◆ Data excerpts
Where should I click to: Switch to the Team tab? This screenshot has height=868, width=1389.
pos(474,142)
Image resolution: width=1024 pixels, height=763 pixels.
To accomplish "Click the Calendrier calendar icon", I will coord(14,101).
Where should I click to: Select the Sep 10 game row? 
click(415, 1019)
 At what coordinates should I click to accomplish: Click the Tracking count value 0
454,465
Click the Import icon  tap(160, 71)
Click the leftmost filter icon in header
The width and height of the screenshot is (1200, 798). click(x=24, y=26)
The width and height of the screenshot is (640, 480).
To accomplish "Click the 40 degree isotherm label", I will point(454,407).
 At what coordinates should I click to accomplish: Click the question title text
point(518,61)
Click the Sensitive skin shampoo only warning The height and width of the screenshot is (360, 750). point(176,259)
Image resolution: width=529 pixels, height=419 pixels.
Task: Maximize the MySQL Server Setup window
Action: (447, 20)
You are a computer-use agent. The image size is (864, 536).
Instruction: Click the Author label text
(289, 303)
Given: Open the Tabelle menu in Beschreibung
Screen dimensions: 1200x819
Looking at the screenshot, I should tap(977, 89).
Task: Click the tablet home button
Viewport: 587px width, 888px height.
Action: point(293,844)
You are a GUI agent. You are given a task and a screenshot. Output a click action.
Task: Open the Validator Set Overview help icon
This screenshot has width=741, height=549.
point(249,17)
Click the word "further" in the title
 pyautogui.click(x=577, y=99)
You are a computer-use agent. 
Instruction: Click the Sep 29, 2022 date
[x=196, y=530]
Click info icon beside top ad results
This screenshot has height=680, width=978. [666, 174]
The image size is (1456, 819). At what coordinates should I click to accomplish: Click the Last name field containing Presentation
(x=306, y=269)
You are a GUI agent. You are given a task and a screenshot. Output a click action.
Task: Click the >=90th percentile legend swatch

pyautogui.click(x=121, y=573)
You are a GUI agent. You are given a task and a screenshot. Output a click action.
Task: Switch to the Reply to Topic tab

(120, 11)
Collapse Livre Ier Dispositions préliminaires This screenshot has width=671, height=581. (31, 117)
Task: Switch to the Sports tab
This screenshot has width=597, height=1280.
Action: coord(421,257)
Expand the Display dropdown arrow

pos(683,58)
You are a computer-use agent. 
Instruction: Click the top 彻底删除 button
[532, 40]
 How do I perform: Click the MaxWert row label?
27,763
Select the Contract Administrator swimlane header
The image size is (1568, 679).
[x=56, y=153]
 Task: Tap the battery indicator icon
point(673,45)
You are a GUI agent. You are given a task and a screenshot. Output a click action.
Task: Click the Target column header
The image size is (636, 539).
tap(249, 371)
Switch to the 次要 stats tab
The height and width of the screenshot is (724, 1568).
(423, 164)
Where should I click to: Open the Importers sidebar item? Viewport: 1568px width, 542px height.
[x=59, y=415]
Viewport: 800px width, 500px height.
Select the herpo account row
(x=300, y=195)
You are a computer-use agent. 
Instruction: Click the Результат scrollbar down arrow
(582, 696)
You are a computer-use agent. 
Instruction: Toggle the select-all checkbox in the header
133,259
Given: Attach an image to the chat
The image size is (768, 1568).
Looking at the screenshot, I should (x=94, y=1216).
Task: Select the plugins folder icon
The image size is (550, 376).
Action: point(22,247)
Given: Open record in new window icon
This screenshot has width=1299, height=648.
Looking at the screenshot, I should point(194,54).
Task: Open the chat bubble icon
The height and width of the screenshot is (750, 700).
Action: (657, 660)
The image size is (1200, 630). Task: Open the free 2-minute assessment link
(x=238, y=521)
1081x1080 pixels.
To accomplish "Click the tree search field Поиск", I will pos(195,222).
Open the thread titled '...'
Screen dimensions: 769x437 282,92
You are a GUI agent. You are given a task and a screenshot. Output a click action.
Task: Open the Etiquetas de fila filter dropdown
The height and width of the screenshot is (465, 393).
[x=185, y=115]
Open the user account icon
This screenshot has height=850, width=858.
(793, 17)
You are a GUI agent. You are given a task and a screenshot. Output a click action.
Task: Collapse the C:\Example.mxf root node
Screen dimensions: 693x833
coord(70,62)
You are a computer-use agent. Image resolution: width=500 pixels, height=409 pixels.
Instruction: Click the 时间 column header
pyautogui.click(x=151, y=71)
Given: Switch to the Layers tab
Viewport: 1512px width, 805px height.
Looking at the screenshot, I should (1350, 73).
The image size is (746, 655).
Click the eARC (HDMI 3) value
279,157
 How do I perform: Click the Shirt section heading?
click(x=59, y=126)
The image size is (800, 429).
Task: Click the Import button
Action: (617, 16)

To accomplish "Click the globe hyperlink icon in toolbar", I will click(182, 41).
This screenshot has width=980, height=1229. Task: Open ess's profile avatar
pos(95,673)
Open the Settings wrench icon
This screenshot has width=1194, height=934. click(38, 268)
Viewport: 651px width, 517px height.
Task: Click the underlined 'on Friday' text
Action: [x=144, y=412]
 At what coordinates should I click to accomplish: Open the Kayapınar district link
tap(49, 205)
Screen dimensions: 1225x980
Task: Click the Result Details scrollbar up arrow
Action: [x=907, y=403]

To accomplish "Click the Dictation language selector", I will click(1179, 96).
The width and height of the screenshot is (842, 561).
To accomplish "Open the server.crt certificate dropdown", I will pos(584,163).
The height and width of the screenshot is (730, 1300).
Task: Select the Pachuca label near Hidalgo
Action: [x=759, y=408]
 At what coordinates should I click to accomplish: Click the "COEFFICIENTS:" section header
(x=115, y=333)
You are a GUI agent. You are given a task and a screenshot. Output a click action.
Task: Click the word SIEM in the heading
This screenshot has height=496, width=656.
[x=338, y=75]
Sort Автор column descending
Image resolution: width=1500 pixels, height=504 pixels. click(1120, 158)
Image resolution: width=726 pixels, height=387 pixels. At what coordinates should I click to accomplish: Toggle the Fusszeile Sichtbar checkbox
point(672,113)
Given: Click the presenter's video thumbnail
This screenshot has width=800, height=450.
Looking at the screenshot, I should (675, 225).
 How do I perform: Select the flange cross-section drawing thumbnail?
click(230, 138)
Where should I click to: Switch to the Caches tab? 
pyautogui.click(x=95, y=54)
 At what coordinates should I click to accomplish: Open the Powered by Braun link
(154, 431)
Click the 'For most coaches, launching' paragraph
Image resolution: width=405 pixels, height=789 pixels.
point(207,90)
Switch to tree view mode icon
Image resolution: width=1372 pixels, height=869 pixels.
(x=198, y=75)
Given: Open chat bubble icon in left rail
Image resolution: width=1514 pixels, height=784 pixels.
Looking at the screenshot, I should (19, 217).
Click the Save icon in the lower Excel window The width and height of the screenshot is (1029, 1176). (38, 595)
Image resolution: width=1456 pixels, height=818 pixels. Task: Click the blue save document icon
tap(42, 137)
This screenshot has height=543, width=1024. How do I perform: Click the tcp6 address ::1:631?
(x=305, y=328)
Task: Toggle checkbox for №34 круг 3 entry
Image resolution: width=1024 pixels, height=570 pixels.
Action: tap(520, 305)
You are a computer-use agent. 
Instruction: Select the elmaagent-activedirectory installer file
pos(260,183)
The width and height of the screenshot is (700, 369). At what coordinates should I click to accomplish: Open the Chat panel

◆ Assigned task
Beginning at the line with "How do I perform: Click the MaxWert" and ending at the line with "Task: Open the Etiquetas", reproduce each line of the data above exactly, and add no other lines.

◆ Written solution
 How do I perform: Click the MaxWert row label?
27,763
Select the Contract Administrator swimlane header
The image size is (1568, 679).
[x=56, y=153]
 Task: Tap the battery indicator icon
point(673,45)
You are a GUI agent. You are given a task and a screenshot. Output a click action.
Task: Click the Target column header
The image size is (636, 539).
tap(249, 371)
Switch to the 次要 stats tab
The height and width of the screenshot is (724, 1568).
(423, 164)
Where should I click to: Open the Importers sidebar item? Viewport: 1568px width, 542px height.
[x=59, y=415]
Viewport: 800px width, 500px height.
Select the herpo account row
(x=300, y=195)
You are a computer-use agent. 
Instruction: Click the Результат scrollbar down arrow
(582, 696)
You are a computer-use agent. 
Instruction: Toggle the select-all checkbox in the header
133,259
Given: Attach an image to the chat
The image size is (768, 1568).
Looking at the screenshot, I should (x=94, y=1216).
Task: Select the plugins folder icon
The image size is (550, 376).
Action: point(22,247)
Given: Open record in new window icon
This screenshot has width=1299, height=648.
Looking at the screenshot, I should point(194,54).
Task: Open the chat bubble icon
The height and width of the screenshot is (750, 700).
Action: (657, 660)
The image size is (1200, 630). Task: Open the free 2-minute assessment link
(x=238, y=521)
1081x1080 pixels.
To accomplish "Click the tree search field Поиск", I will pos(195,222).
Open the thread titled '...'
Screen dimensions: 769x437 282,92
You are a GUI agent. You are given a task and a screenshot. Output a click action.
Task: Open the Etiquetas de fila filter dropdown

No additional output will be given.